You need look no further than Mickey Mouse in the US, or Elvis in the UK, to understand how copyright, for better or worst, affects the marketplace. But while Disney resorted to legal means to get more life out Mickey, those that oversee the Eiffel Tower came up with something far more clever.
The Eiffel Tower’s likeness had long since been part of the public domain, when in 2003, it was abruptly repossessed by the city of Paris. That’s the year that the SNTE, the company charged with maintaining the tower, adorned it with a distinctive lighting display, copyrighted the design, and in one feel swoop, reclaimed the nighttime image and likeness of the most popular monument on earth. In short: they changed the actual likeness of the tower, and then copyrighted that.

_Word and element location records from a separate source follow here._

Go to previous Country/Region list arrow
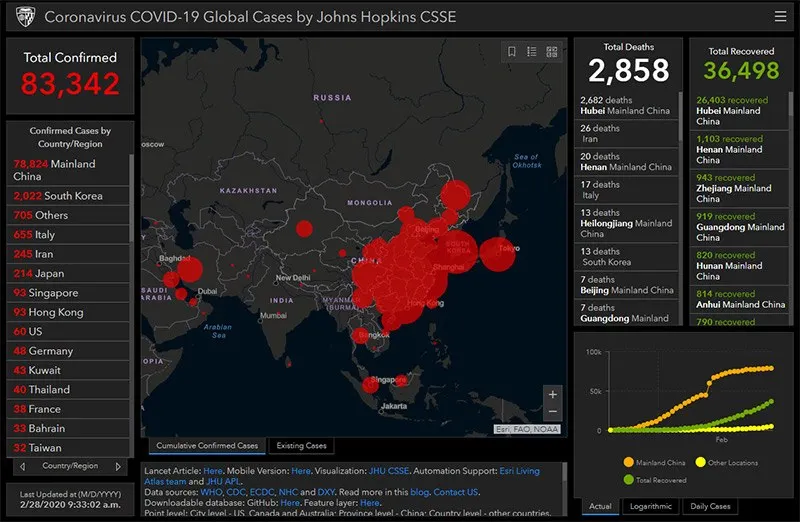Image resolution: width=800 pixels, height=522 pixels. click(x=22, y=466)
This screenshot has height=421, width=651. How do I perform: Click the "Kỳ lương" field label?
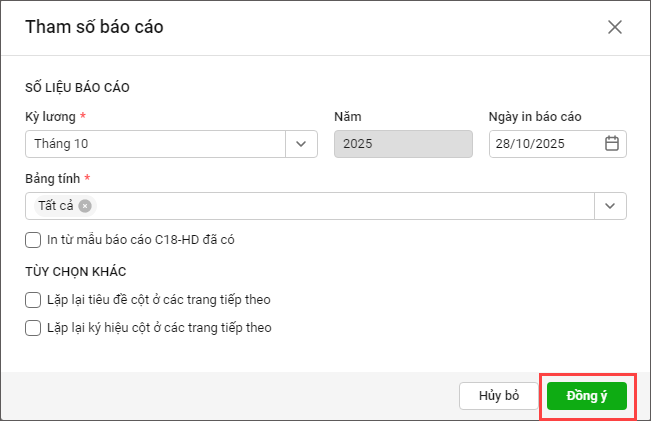coord(50,117)
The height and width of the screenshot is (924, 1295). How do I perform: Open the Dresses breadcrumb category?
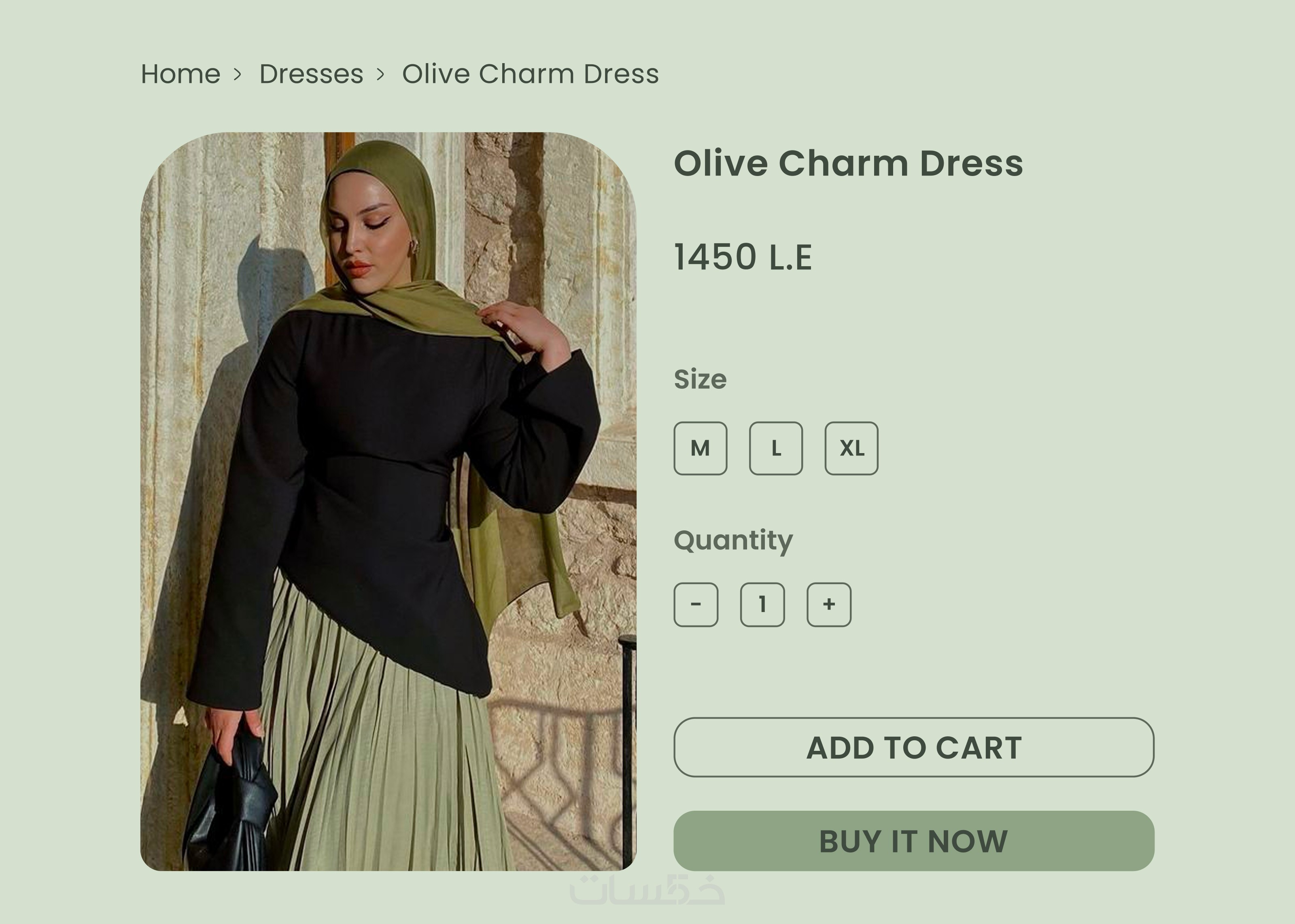(x=311, y=74)
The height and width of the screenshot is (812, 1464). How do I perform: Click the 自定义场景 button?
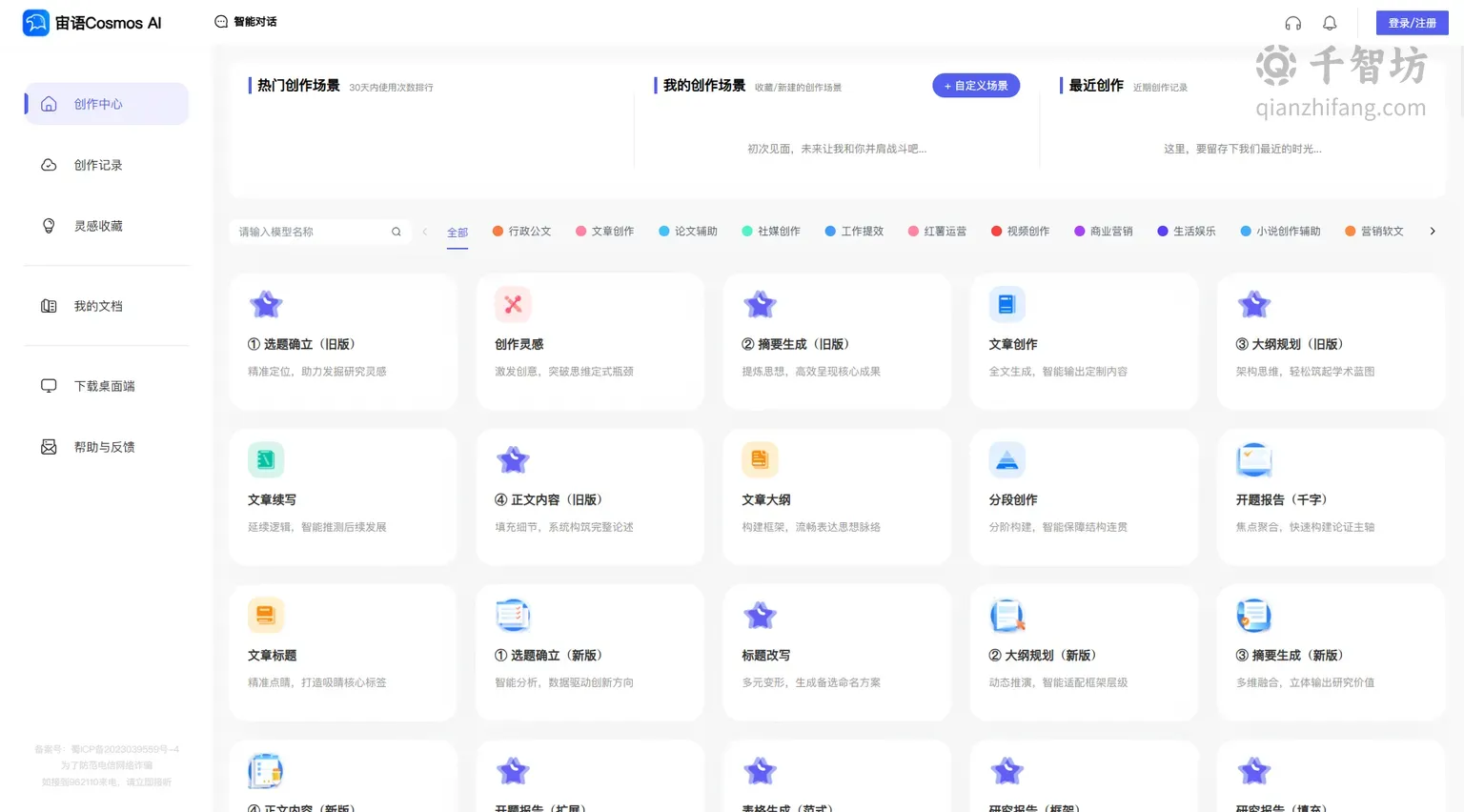coord(976,86)
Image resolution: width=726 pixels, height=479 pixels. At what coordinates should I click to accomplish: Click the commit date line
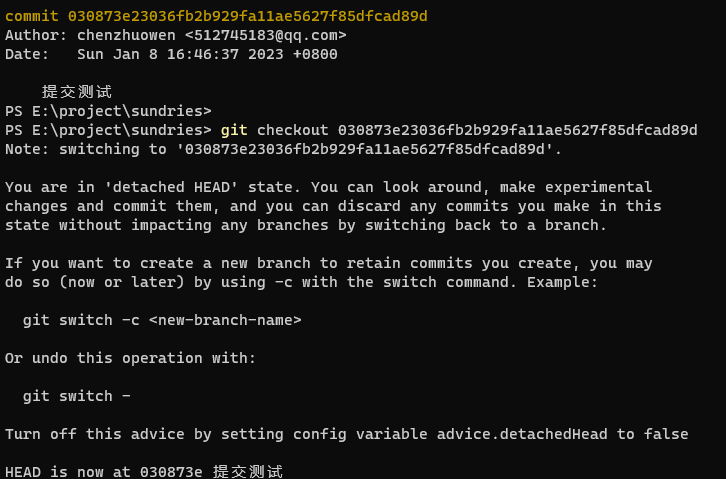[170, 54]
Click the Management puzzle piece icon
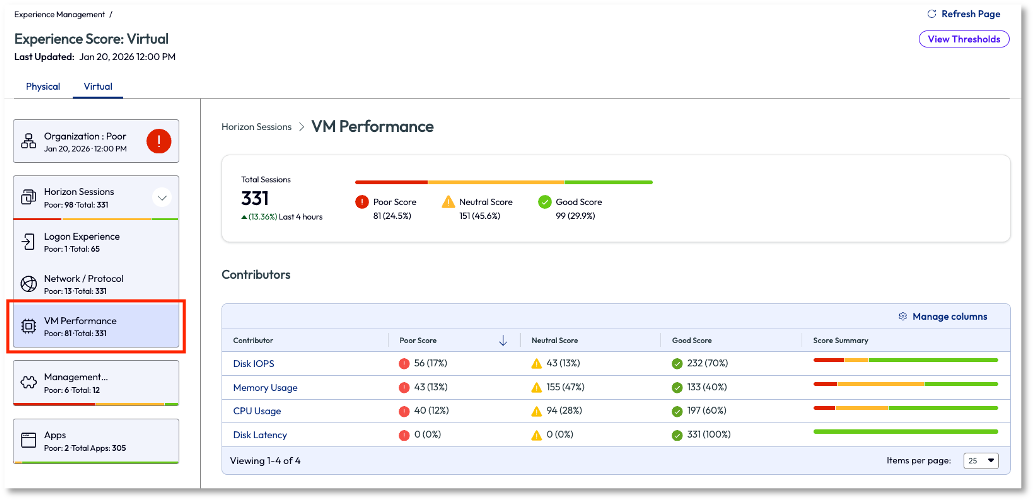Image resolution: width=1033 pixels, height=502 pixels. [x=28, y=382]
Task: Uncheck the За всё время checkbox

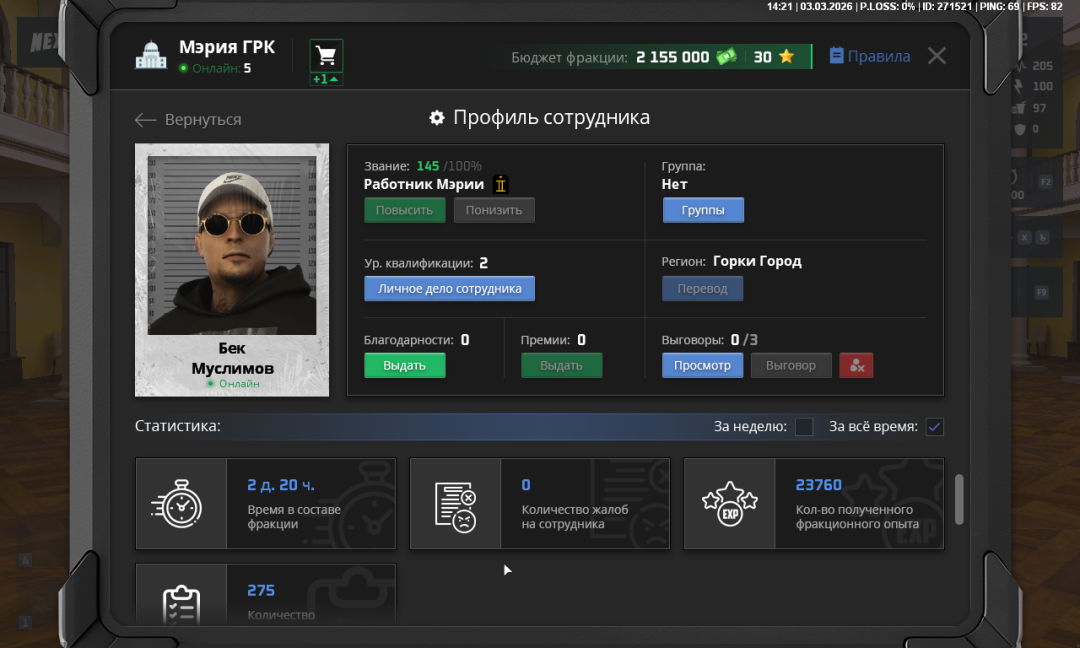Action: pos(934,427)
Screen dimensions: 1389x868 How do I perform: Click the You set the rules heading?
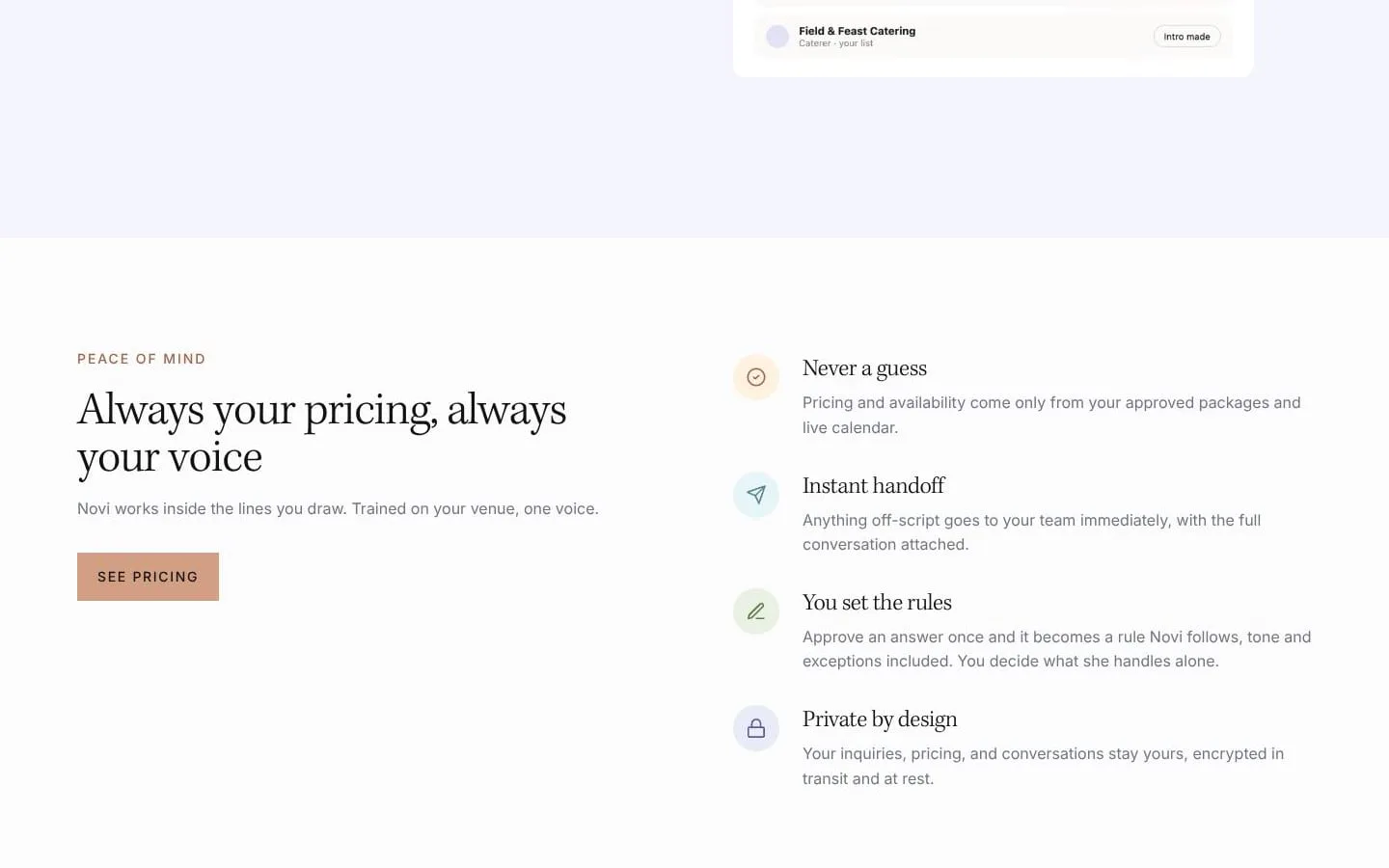coord(877,603)
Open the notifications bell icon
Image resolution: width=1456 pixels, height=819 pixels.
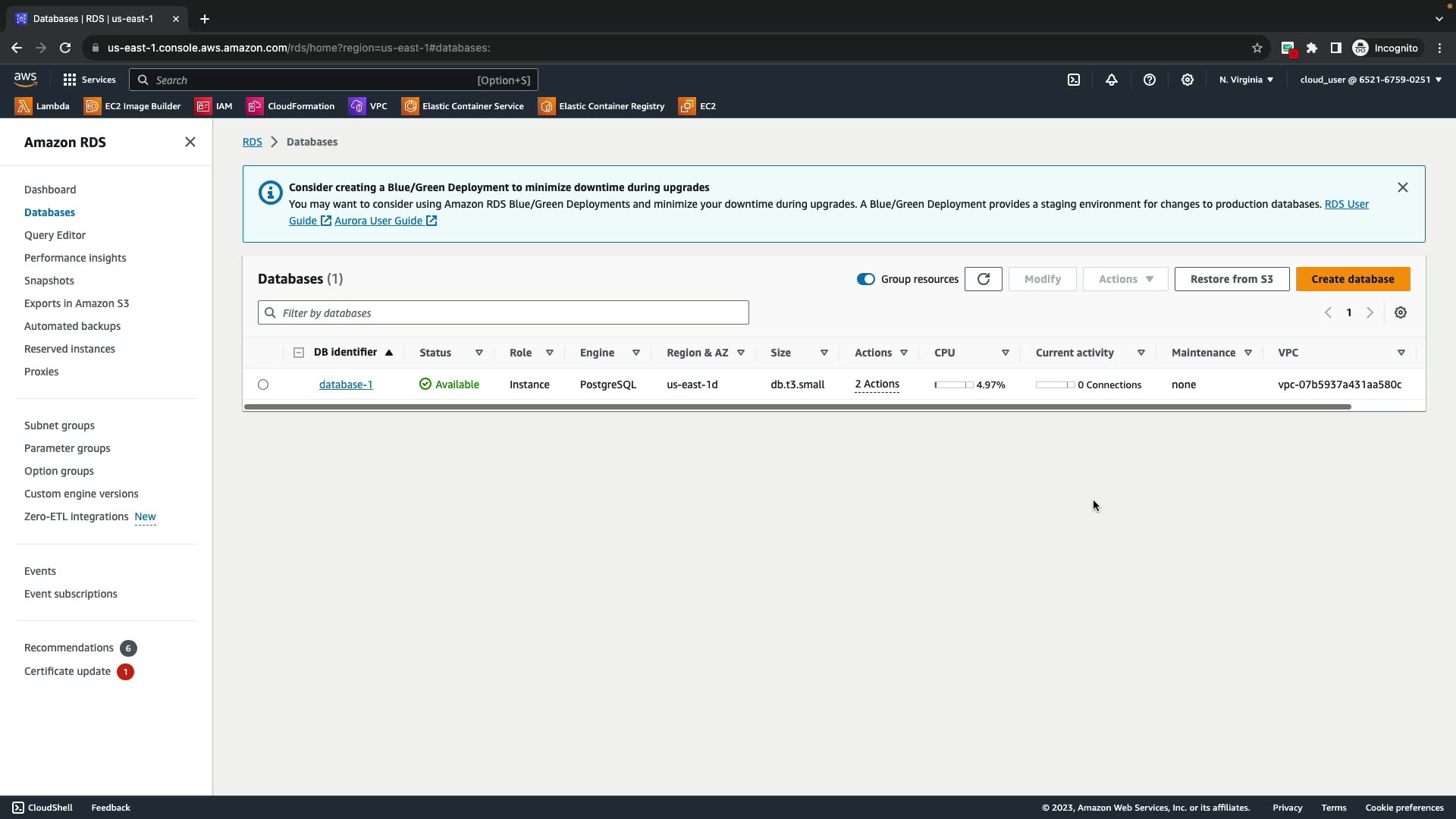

As a result, it’s no longer legal to publish current photographs of the Eiffel Tower at night without permission. Technically, this applies even to amateurs. When I spoke to the Director of Documentation for SNTE, Stéphane Dieu, via phone last week, he assured me that SNTE wasn’t interested in prohibiting the publication of amateur photography on personal Web sites. “It is really just a way to manage commercial use of the image, so that it isn’t used in ways we don’t approve,” said Mr. Dieu.
So while publishing nighttime photos of the Eiffel Tower may now be illegal, it isn’t all bad news for tourists; SNTE profits go back to the city of Paris, making it, hopefully, and even nicer place to visit.